(EXTRACTED DATA Opens)

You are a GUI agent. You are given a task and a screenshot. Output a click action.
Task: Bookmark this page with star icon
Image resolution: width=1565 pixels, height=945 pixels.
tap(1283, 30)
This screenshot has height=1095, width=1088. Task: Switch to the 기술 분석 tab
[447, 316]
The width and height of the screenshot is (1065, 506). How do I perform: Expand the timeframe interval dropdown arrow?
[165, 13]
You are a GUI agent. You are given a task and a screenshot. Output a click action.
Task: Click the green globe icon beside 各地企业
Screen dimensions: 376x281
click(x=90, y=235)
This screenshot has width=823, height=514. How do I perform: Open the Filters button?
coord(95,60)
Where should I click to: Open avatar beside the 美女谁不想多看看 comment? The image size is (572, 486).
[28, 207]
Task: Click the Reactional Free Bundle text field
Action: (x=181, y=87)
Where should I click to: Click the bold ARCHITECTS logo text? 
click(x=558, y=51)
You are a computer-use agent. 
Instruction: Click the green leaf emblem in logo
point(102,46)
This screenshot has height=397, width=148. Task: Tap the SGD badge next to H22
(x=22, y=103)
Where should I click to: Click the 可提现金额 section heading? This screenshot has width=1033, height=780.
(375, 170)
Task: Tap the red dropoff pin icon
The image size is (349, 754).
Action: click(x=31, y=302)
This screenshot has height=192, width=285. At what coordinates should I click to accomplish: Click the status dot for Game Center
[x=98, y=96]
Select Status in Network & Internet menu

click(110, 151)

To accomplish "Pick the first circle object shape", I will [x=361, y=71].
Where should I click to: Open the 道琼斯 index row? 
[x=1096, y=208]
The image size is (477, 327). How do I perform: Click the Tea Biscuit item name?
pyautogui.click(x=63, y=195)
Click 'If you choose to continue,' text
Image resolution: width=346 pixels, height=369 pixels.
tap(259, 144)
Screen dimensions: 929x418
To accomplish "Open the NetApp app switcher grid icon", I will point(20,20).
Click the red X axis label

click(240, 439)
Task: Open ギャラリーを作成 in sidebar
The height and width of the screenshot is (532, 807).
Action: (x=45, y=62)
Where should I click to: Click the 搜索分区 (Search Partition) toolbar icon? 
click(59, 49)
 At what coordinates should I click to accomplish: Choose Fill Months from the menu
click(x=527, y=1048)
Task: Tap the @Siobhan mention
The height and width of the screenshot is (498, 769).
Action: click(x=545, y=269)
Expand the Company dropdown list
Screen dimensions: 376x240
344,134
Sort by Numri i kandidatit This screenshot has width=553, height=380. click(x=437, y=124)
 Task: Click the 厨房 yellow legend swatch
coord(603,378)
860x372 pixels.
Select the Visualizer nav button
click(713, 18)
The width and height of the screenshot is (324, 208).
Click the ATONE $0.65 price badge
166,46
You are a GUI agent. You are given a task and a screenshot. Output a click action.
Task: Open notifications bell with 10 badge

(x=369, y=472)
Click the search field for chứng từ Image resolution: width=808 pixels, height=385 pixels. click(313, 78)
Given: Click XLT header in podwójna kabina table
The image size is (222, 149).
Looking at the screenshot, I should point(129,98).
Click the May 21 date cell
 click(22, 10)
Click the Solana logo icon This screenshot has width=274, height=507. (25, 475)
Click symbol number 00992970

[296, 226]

(EXTRACTED DATA Closes)

TASK TO CARRY OUT
Each record above is to be given again without any change to its wording.

SOLUTION FOR THIS TASK
You are a GUI agent. You are given a task and a screenshot. Output a click action.
Task: Bookmark this page with star icon
Image resolution: width=1565 pixels, height=945 pixels.
tap(1283, 30)
This screenshot has height=1095, width=1088. Task: Switch to the 기술 분석 tab
[447, 316]
The width and height of the screenshot is (1065, 506). How do I perform: Expand the timeframe interval dropdown arrow?
[165, 13]
You are a GUI agent. You are given a task and a screenshot. Output a click action.
Task: Click the green globe icon beside 各地企业
Screen dimensions: 376x281
click(x=90, y=235)
This screenshot has width=823, height=514. How do I perform: Open the Filters button?
coord(95,60)
Where should I click to: Open avatar beside the 美女谁不想多看看 comment? The image size is (572, 486).
[28, 207]
Task: Click the Reactional Free Bundle text field
Action: (x=181, y=87)
Where should I click to: Click the bold ARCHITECTS logo text? 
click(x=558, y=51)
You are a computer-use agent. 
Instruction: Click the green leaf emblem in logo
point(102,46)
This screenshot has height=397, width=148. Task: Tap the SGD badge next to H22
(x=22, y=103)
Where should I click to: Click the 可提现金额 section heading? This screenshot has width=1033, height=780.
(375, 170)
Task: Tap the red dropoff pin icon
The image size is (349, 754).
Action: click(x=31, y=302)
This screenshot has height=192, width=285. At what coordinates should I click to accomplish: Click the status dot for Game Center
[x=98, y=96]
Select Status in Network & Internet menu

click(110, 151)

To accomplish "Pick the first circle object shape", I will [x=361, y=71].
Where should I click to: Open the 道琼斯 index row? 
[x=1096, y=208]
The image size is (477, 327). How do I perform: Click the Tea Biscuit item name?
pyautogui.click(x=63, y=195)
Click 'If you choose to continue,' text
Image resolution: width=346 pixels, height=369 pixels.
tap(259, 144)
Screen dimensions: 929x418
To accomplish "Open the NetApp app switcher grid icon", I will point(20,20).
Click the red X axis label

click(240, 439)
Task: Open ギャラリーを作成 in sidebar
The height and width of the screenshot is (532, 807).
Action: (x=45, y=62)
Where should I click to: Click the 搜索分区 (Search Partition) toolbar icon? 
click(59, 49)
 At what coordinates should I click to accomplish: Choose Fill Months from the menu
click(x=527, y=1048)
Task: Tap the @Siobhan mention
The height and width of the screenshot is (498, 769).
Action: click(x=545, y=269)
Expand the Company dropdown list
Screen dimensions: 376x240
344,134
Sort by Numri i kandidatit This screenshot has width=553, height=380. click(x=437, y=124)
 Task: Click the 厨房 yellow legend swatch
coord(603,378)
860x372 pixels.
Select the Visualizer nav button
click(713, 18)
The width and height of the screenshot is (324, 208).
Click the ATONE $0.65 price badge
166,46
You are a GUI agent. You are given a task and a screenshot. Output a click action.
Task: Open notifications bell with 10 badge

(x=369, y=472)
Click the search field for chứng từ Image resolution: width=808 pixels, height=385 pixels. click(313, 78)
Given: Click XLT header in podwójna kabina table
The image size is (222, 149).
Looking at the screenshot, I should point(129,98).
Click the May 21 date cell
 click(22, 10)
Click the Solana logo icon This screenshot has width=274, height=507. (25, 475)
Click symbol number 00992970

[296, 226]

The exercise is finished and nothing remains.